Here’s a look at the stock’s latest technical chart.


  • Current Price Action/Trends and Pivots: OC’s downward slide since January is easy to see, and is emphasized by the red trend line I’ve used to measure the Fibonacci retracement levels shown on the right side of the chart. The stock is currently rallying off of a trend low point around $43, but is nearing short-term resistance around $55. The stock would need to break above the 38.2% retracement line shown in the $63 price range to constitute an actual trend reversal at this stage. If the stock breaks down below its trend low point at $43, I expect its next support range to be in the $39 based on prior pivots the stock traded at in late 2015 and early 2016.

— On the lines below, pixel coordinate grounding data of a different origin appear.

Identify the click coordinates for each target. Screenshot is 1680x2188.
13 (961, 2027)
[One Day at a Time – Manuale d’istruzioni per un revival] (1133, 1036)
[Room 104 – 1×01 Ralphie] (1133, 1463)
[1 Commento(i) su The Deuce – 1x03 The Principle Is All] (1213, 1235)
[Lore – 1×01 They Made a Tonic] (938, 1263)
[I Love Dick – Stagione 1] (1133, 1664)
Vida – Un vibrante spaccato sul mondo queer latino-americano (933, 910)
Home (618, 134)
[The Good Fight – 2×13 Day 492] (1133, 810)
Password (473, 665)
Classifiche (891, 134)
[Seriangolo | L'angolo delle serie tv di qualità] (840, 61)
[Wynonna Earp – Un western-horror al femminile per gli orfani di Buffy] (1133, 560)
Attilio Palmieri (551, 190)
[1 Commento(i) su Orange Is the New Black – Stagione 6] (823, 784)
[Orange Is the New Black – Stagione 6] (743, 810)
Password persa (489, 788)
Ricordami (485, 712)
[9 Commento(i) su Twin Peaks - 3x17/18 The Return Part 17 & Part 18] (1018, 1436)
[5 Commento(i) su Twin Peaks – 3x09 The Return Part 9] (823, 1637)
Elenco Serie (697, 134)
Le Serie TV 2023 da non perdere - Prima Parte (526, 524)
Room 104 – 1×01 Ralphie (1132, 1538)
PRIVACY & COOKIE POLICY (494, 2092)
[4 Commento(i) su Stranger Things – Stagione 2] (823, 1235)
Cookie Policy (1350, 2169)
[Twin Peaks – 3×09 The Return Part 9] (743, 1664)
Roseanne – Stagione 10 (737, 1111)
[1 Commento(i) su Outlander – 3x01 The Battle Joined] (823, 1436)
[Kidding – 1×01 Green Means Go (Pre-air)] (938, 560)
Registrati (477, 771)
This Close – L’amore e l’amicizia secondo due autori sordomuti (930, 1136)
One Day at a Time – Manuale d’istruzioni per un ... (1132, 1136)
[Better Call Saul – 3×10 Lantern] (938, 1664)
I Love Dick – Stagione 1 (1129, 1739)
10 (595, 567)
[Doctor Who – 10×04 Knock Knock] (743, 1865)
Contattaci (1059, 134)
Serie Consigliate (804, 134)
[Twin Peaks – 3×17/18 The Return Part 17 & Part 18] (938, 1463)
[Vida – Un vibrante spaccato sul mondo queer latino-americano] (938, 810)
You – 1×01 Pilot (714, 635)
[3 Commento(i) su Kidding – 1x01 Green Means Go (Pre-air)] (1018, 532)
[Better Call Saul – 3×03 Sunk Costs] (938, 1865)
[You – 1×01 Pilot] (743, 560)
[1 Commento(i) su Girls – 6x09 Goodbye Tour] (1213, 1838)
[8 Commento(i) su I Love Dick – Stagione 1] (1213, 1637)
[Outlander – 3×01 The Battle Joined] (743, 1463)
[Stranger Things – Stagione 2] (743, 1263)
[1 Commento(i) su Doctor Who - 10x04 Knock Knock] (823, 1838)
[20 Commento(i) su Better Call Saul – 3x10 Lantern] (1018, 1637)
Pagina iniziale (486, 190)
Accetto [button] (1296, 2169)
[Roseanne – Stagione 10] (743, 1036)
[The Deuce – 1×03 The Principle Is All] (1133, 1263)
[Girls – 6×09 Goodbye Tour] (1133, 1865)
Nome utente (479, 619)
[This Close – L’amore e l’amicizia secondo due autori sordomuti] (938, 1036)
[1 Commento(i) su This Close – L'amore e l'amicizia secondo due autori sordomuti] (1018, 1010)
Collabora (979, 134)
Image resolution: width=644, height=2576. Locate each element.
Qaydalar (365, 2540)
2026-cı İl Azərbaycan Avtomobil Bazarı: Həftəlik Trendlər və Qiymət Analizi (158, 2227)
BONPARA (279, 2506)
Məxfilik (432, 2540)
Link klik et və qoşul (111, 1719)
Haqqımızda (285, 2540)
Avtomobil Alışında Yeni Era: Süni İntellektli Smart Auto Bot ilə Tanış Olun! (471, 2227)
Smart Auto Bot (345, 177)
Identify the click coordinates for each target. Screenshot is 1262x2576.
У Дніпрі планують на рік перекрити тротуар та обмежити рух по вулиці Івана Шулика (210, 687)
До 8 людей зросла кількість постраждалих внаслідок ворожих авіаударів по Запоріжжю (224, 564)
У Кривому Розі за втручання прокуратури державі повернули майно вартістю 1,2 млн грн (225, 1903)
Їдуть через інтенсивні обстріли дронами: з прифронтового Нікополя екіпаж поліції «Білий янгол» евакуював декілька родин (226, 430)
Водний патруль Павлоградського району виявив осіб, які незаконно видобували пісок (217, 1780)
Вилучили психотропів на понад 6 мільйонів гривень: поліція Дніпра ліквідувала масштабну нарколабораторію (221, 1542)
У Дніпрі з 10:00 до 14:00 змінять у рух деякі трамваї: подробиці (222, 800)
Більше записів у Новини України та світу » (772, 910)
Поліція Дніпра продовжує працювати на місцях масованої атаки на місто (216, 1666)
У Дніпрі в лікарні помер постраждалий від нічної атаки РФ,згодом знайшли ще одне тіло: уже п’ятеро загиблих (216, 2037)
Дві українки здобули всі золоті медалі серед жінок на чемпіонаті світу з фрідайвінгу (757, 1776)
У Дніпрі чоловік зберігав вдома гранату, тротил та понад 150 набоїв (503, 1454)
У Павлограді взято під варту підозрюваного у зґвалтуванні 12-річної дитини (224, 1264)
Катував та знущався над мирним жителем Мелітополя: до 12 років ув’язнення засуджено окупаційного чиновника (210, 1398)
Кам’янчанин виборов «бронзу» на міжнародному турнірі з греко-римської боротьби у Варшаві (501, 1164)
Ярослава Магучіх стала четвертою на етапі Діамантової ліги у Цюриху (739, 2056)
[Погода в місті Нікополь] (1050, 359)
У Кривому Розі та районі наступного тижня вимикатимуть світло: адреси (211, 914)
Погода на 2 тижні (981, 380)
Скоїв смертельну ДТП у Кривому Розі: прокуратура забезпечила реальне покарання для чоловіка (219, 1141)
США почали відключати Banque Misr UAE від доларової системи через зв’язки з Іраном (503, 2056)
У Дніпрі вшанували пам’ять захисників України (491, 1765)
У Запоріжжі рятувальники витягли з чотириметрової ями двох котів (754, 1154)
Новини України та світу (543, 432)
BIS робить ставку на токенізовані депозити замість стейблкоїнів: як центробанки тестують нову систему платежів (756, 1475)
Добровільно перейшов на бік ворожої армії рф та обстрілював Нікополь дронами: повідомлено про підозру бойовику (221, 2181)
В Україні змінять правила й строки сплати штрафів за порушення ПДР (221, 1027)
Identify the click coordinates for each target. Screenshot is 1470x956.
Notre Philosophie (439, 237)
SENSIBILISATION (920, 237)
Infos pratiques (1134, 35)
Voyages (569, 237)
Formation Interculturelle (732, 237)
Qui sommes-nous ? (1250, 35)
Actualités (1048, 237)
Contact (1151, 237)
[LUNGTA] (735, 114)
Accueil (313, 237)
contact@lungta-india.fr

  • Near-term Keys: If you don’t mind being aggressive, and little bit speculative, there could be an opportunity to buy the stock or work with call options if the stock can break above $51. In that case, be ready to take profits quickly once the stock reaches the $55 level. A bearish trade using put options or shorting the stock isn’t really a very practical trade unless the stock does actually break below its trend low and reaches $42.50. I believe the best opportunity lies in the stock’s long-term value proposition, but since I also expect this industry to remain under pressure under current market conditions, I would prefer to wait to see a couple of OC’s fundamentals start to improve, particularly Free Cash Flow and liquidity from available cash and liquid assets.